:: Exercise data

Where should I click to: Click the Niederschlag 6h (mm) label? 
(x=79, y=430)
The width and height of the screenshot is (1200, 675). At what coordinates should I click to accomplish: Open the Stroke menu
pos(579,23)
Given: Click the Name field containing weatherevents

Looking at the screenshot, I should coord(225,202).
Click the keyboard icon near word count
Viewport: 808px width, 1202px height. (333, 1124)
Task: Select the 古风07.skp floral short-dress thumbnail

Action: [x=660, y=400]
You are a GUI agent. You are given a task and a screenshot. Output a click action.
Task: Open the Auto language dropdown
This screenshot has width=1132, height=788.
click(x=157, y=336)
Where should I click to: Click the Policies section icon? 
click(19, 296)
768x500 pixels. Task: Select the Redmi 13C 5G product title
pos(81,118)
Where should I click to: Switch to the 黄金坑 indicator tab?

::::

* [Activity]:
From the records above, extract every line exactly as it stands.

* [Written answer]:
Where should I click to: Click the Niederschlag 6h (mm) label? 
(x=79, y=430)
The width and height of the screenshot is (1200, 675). At what coordinates should I click to accomplish: Open the Stroke menu
pos(579,23)
Given: Click the Name field containing weatherevents

Looking at the screenshot, I should coord(225,202).
Click the keyboard icon near word count
Viewport: 808px width, 1202px height. (333, 1124)
Task: Select the 古风07.skp floral short-dress thumbnail

Action: [x=660, y=400]
You are a GUI agent. You are given a task and a screenshot. Output a click action.
Task: Open the Auto language dropdown
This screenshot has width=1132, height=788.
click(x=157, y=336)
Where should I click to: Click the Policies section icon? 
click(19, 296)
768x500 pixels. Task: Select the Redmi 13C 5G product title
pos(81,118)
Where should I click to: Switch to the 黄金坑 indicator tab?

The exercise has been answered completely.